**Work task:** Filter the entries beneath this task, copying only the lines that hold the word "link".

**Source data:**
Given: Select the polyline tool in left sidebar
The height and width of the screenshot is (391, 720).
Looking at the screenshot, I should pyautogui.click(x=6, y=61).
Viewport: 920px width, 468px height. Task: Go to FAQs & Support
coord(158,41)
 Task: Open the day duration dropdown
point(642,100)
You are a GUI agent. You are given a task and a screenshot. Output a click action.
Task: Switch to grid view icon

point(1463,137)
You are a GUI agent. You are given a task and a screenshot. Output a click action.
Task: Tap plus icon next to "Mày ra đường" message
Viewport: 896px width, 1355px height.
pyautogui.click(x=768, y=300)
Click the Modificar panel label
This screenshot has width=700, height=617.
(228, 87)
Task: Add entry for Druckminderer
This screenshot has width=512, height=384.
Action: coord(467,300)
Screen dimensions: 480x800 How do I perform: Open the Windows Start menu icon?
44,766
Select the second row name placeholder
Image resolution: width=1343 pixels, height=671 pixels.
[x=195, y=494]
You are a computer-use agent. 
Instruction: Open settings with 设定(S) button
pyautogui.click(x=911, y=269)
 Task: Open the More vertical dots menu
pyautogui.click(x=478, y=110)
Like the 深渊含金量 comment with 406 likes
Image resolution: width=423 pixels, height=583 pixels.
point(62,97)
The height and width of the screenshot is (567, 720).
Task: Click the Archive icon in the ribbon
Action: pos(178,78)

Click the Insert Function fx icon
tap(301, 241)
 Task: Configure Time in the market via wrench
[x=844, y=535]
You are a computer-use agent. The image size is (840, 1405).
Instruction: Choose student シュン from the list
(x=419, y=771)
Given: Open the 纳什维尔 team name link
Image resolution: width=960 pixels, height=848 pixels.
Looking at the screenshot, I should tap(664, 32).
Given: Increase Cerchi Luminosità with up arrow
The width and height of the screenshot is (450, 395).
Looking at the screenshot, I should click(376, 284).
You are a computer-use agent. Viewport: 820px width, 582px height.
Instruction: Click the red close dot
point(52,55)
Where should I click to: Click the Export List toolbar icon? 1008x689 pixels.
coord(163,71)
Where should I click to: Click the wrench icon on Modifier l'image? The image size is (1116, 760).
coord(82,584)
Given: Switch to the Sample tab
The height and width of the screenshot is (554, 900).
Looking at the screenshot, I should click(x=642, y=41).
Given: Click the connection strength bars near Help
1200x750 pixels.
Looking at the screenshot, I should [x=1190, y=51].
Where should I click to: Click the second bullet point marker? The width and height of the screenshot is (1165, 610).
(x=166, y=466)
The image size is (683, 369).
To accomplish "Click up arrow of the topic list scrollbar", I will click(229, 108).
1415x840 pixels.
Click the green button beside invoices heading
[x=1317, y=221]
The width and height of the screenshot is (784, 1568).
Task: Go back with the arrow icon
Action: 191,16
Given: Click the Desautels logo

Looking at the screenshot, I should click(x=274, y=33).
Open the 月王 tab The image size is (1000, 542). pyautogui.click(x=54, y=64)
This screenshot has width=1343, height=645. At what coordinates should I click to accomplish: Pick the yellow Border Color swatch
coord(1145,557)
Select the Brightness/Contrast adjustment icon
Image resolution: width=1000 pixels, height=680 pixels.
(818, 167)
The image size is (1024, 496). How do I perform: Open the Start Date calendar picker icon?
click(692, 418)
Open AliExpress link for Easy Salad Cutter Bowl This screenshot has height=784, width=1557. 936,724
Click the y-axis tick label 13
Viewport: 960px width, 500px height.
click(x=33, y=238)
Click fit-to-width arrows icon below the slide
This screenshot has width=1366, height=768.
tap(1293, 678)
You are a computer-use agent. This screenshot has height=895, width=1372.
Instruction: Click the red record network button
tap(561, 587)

**Output below:**
Given: Open the 纳什维尔 team name link
Open AliExpress link for Easy Salad Cutter Bowl This screenshot has height=784, width=1557. 936,724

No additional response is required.